Task directions
Output the lines of the records from the one containing "This screenshot has width=426, height=449." through the last, both ends included. Leave pictures out.

[Opening Working data section]

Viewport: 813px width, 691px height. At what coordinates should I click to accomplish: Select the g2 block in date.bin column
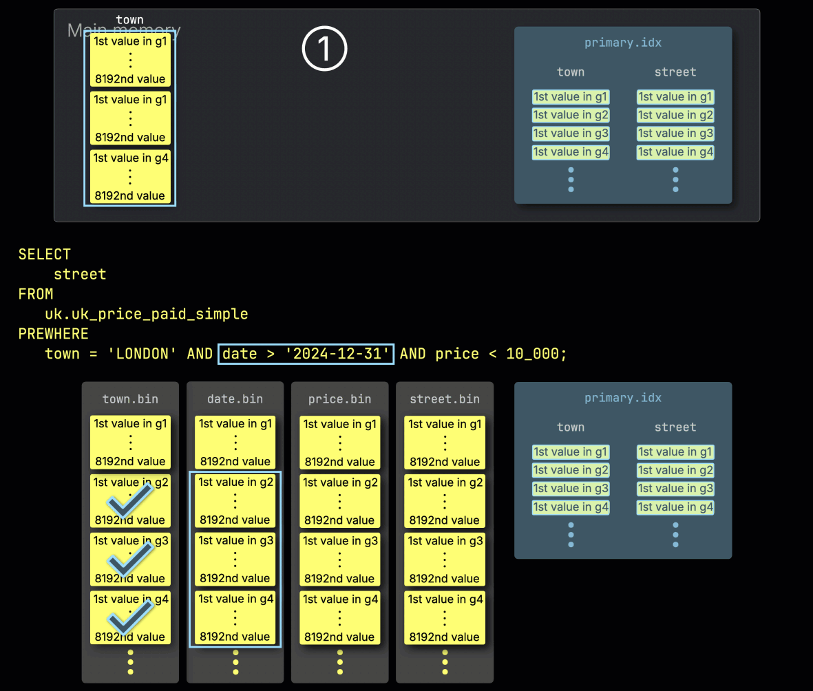(235, 501)
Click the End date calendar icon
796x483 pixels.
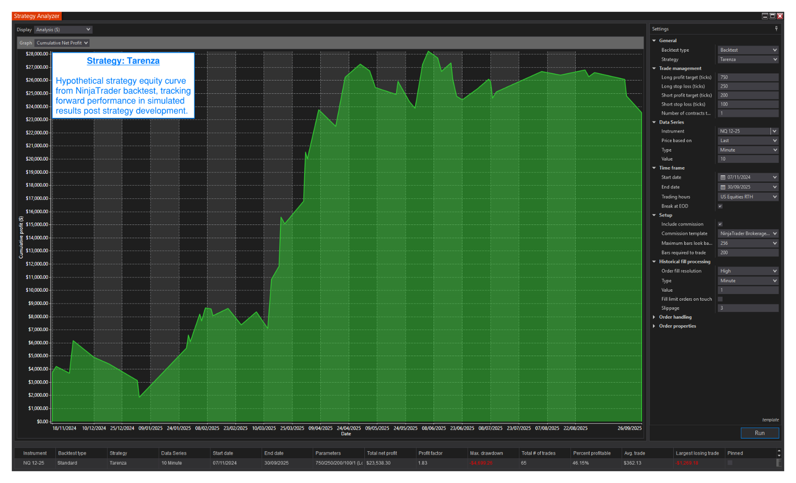tap(723, 187)
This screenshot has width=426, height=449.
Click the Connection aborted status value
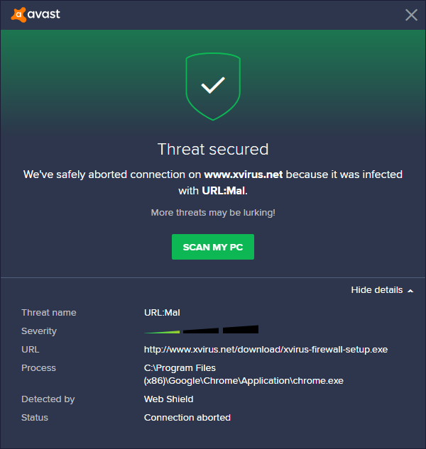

[Closing Working data section]

Response area
This screenshot has width=426, height=449.
Click the Connection aborted status value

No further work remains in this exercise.